- Job description
Accenture Digital, comprised of Accenture Analytics, Accenture Interactive and Accenture Mobility, offers a comprehensive portfolio of business and technology services across digital marketing, mobility and analytics. From developing digital strategies to implementing digital technologies and running digital processes on their behalf, Accenture Digital helps clients leverage connected and mobile devices; extract insights from data using analytics; and enrich end-customer experiences and interactions, delivering tangible results from the virtual world and driving growth. To learn more about Accenture Digital, follow us @AccentureDigi and visit www.accenture.com/digital.
Accenture Analytics, part of Accenture Digital, helps clients to use analytics and artificial intelligence to drive actionable insights, at scale. Accenture Analytics applies sophisticated algorithms, data engineering and visualization to extract business insights and help clients turn those insights into actions that drive tangible outcomes – to improve their performance and disrupt their markets. With deep industry and technical experience, Accenture Analytics provides services and solutions that include, but are not limited to: analytics-as-a-service through the Accenture Insights Platform, continuous intelligent security, machine learning, and IoT Analytics. For more information, follow us @ISpeakAnalytics and visit www.accenture.com/analytics.

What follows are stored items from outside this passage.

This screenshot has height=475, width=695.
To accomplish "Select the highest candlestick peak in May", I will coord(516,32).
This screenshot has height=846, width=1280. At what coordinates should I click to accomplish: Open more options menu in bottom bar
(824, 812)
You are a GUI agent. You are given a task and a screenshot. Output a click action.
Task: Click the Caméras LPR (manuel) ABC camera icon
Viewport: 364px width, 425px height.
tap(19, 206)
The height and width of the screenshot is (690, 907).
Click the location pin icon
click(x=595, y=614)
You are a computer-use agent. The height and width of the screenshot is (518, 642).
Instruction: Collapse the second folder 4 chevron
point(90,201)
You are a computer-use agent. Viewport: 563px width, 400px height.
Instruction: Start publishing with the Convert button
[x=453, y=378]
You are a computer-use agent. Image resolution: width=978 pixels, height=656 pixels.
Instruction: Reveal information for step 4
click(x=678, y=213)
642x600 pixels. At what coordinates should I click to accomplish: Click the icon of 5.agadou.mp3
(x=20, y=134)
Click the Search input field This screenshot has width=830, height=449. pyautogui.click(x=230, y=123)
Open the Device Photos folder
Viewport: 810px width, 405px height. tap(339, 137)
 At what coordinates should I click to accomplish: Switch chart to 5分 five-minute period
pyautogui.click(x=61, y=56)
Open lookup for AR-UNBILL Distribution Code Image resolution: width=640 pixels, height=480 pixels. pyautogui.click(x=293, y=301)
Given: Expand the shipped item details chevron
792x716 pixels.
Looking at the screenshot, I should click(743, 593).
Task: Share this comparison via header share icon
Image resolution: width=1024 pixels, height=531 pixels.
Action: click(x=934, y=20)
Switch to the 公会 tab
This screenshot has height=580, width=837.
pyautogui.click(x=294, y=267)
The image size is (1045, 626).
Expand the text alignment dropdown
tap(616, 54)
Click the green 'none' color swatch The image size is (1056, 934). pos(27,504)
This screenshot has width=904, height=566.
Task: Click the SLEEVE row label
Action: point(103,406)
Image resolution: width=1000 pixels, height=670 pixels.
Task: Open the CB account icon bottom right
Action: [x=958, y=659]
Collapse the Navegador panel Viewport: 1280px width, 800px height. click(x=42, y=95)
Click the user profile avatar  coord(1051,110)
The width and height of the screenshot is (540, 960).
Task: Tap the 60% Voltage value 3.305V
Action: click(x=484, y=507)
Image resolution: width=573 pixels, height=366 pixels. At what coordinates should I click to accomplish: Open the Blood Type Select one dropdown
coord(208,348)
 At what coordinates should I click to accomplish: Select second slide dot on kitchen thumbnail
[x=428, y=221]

Provide consulting support to solve for business problems in the area of customer analytics for the CMT / Telecom domain through Predictive analytics based solutions and perform quantitative ad-hoc analyses to create valuable insights from data.
• Proficiency in two or more of analytical tools such as SAS product suite (Base Stats, E-miner, SAS EGRC), SPSS, SQL, KXEN and any other statistical tools such as R, MATLAB etc. (SAS/R are must)
• Good knowledge of one of more programming language such as Python, Java, C++ is a plus
• Advanced Excel including VBA and PowerPoint skills
• Willingness to be flexible and work on traditional techniques as per business need
• Consulting skills and project management experience is preferred
• Excellent communication and interpersonal skills as well as collaborative, team player
• Ability to tie analytic solutions to business/industry value and outcomes
• Autonomous, self-starter with a passion for analytics and problem solving
• Utilize state of the art Machine learning and optimization algorithms for targeting customers to increase profitability, acquire new customers and increase retention. Propose and apply new algorithms for the same
• Demonstrated analytical expertise, including the ability to synthesize complex data, effectively manage complex analyses, technical understanding of system capabilities and constraints
• Develop methodologies to support Customer Analytical project execution for CMT / Telecom clients
• Develop predictive analytics based solutions for
o Customer Segmentation
o Statistical Models across customer Lifecycle
o Attrition / Cross-Sell / Upsell Propensity Models
o Customer Lifetime Value
o Pricing Analytics
o Web Analytics
• Apply appropriate techniques, such as exploratory data analysis, regression, bootstrapping, trees, cluster analysis, survival analysis and so on
• Develop and articulate strategic recommendations based on rigorous data analysis
• Partner with client teams to understand business problems and marketing strategies
• MS in Statistics, Data Mining, Econometrics, Applied Mathematics, Computer Science or related fields or MBA (Preferred)
Must Have Skills:
• 1-3 years of analytics overall experience, including at least 1 years of quantitative analysis in the CMT/Telecom Industry
• Hands on experience in Predictive analytics projects involving statistical modeling, customer segmentation etc.
Good To Have Skills:
• Post Graduate degree in Statistics, Data Mining, Econometrics, Applied Mathematics, Computer Science or related field or MBA (Preferred)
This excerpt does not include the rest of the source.